Quando foi inaugurada, em 1982, a rodovia Mogi-Bertioga (SP-98) revolucionou a vida de milhares de pessoas. De início, os mogianos ganharam um acesso ao litoral norte, o que mudou para sempre os finais de semanas, feriados e férias das famílias. Na década de 1980, centenas de trabalhadores investiram em terrenos em Bertioga, que era apenas um distrito da cidade de Santos. Em 1992, virou município. Já na década de 1990, o trânsito aumentou consideravelmente e, com ele, os acidentes.
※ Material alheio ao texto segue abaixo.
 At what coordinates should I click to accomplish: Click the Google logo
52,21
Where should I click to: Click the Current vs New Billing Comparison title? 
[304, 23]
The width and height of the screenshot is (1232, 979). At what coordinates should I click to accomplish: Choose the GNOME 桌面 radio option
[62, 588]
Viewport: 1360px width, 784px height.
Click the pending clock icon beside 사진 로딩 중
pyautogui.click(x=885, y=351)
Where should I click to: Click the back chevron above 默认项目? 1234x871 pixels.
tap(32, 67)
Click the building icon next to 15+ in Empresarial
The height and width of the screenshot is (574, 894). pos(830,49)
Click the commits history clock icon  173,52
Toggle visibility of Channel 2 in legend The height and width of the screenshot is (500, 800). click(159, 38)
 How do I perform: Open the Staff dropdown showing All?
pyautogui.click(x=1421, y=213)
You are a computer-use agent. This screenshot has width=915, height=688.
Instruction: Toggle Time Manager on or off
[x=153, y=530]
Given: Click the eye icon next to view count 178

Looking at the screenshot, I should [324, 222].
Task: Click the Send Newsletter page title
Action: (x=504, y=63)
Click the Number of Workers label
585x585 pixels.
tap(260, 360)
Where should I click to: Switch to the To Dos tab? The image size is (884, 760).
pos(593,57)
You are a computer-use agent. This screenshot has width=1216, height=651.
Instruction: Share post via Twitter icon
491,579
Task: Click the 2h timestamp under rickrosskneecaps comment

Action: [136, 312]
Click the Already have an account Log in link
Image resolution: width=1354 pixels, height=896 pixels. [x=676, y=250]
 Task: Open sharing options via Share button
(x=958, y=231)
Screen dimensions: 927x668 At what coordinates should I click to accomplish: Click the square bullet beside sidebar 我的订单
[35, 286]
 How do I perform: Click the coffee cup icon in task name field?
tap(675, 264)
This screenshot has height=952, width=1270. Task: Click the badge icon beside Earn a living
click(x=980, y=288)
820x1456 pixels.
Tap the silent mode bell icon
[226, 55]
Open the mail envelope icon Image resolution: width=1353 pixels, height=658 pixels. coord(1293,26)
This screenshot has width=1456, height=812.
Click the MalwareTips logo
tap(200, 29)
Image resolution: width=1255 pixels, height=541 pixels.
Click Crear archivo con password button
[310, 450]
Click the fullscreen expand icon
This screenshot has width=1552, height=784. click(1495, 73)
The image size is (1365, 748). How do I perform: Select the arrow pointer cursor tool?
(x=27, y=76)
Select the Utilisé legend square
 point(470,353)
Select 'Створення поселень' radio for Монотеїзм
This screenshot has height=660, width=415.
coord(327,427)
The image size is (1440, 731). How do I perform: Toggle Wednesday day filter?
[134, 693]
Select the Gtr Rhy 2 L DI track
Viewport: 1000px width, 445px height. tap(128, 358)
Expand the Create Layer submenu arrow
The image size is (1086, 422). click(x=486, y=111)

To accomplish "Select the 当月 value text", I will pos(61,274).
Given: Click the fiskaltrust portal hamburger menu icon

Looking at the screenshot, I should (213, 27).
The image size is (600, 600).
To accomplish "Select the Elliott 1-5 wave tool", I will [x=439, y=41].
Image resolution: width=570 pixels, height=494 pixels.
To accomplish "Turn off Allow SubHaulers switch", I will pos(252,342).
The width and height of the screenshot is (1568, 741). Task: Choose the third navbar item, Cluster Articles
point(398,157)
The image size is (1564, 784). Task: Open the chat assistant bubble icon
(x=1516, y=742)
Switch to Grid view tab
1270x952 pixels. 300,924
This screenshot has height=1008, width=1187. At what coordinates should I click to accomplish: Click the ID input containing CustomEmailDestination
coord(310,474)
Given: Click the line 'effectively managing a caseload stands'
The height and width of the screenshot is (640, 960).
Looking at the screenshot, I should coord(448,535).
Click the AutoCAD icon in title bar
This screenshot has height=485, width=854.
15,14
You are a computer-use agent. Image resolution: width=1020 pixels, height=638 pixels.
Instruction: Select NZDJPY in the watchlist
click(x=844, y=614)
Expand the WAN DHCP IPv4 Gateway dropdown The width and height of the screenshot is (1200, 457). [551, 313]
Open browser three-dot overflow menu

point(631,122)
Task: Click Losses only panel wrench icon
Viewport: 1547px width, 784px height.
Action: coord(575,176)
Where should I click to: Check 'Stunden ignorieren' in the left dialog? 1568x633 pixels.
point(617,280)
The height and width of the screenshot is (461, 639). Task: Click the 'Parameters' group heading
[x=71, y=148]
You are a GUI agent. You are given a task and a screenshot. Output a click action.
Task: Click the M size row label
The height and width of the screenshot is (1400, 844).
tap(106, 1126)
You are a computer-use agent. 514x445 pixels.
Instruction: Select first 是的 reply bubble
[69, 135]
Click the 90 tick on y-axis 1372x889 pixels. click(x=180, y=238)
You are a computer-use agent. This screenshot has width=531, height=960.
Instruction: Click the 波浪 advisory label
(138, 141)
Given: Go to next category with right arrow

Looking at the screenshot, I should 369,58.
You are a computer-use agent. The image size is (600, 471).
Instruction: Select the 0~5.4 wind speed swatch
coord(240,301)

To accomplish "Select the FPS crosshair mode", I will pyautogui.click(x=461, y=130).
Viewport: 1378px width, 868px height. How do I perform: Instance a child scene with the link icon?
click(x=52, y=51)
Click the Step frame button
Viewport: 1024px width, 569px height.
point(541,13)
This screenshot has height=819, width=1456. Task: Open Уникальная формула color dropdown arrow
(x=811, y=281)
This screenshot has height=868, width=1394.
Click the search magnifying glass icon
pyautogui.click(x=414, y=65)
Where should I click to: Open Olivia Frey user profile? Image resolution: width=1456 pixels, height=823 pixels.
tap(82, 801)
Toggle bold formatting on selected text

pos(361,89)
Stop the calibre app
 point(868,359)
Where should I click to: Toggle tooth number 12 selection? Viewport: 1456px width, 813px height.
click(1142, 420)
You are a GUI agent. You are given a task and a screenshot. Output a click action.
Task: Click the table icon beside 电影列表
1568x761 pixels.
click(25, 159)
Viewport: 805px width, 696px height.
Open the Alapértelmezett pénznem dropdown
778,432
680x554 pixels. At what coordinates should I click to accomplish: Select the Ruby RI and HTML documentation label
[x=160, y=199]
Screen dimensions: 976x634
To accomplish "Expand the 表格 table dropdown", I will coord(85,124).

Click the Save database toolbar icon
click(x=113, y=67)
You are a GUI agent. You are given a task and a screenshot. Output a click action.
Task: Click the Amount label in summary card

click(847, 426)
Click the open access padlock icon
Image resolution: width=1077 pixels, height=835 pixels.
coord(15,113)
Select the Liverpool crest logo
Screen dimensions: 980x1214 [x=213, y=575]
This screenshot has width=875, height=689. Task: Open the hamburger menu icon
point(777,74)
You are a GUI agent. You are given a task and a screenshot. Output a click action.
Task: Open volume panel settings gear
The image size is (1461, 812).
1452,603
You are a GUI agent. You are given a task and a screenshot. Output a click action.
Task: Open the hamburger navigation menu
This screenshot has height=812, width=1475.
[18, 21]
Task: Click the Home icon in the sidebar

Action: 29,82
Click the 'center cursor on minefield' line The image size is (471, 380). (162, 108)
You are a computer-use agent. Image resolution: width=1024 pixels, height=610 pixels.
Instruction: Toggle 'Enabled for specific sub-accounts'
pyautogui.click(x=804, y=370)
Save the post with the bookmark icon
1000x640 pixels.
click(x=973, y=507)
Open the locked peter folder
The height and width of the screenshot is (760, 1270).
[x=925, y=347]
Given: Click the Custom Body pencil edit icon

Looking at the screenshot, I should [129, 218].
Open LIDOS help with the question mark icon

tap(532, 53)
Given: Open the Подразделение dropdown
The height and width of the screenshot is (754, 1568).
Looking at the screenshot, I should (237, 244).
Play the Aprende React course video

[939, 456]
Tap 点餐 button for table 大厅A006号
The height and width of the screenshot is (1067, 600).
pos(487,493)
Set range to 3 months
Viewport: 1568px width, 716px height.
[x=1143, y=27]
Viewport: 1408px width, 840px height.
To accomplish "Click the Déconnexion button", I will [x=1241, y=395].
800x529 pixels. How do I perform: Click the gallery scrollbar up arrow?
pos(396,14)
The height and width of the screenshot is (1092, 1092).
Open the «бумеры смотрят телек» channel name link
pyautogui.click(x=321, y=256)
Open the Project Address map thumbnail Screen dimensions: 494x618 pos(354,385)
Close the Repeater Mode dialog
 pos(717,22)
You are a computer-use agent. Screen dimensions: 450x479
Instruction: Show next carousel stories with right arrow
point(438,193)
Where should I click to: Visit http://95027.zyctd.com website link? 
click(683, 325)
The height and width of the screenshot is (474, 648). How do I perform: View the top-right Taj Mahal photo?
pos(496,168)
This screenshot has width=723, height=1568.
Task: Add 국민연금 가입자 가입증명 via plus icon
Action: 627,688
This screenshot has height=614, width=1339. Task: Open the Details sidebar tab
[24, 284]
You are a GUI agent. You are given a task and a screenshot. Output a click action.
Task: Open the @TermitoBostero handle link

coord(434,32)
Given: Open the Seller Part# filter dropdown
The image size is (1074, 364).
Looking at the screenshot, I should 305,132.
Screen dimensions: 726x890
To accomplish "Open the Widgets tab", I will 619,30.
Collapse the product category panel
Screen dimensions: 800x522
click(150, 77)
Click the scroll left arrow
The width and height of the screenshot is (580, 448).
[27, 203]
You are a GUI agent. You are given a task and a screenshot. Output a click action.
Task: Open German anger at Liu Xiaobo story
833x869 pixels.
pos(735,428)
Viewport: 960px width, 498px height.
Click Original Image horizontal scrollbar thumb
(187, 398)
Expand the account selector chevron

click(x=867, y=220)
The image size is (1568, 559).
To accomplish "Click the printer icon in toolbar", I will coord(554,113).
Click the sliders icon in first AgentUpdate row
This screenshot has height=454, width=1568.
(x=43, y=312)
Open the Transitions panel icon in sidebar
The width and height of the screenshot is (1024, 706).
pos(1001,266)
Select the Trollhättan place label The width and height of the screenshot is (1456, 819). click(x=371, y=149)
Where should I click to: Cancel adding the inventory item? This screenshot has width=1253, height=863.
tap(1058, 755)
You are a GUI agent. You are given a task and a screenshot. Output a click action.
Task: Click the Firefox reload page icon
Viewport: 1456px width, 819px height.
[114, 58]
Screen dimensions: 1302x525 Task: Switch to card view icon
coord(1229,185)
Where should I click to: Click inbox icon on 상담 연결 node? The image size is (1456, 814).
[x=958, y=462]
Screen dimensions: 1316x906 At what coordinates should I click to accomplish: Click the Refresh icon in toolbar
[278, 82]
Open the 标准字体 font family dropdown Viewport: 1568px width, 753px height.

Desde então, a imprensa regional e também os políticos, principalmente os vereadores, cobram por melhorias na rodovia para aumentar a segurança dos motoristas. O pedido atual é a duplicação da pista, o que poderia evitar acidentes. Mas não é só isso.
O trecho de serra da Mogi-Bertioga é conhecido como o mais perigoso, onde vários caminhões tombam, carros de passeio colidem e pessoas perdem as vidas. No local já ocorreram até desmoronamentos, que fez parte da pista ser interditada por um período. O trecho onde ocorreu a tragédia com o ônibus fretado cheio de estudantes tem história de acidentes graves.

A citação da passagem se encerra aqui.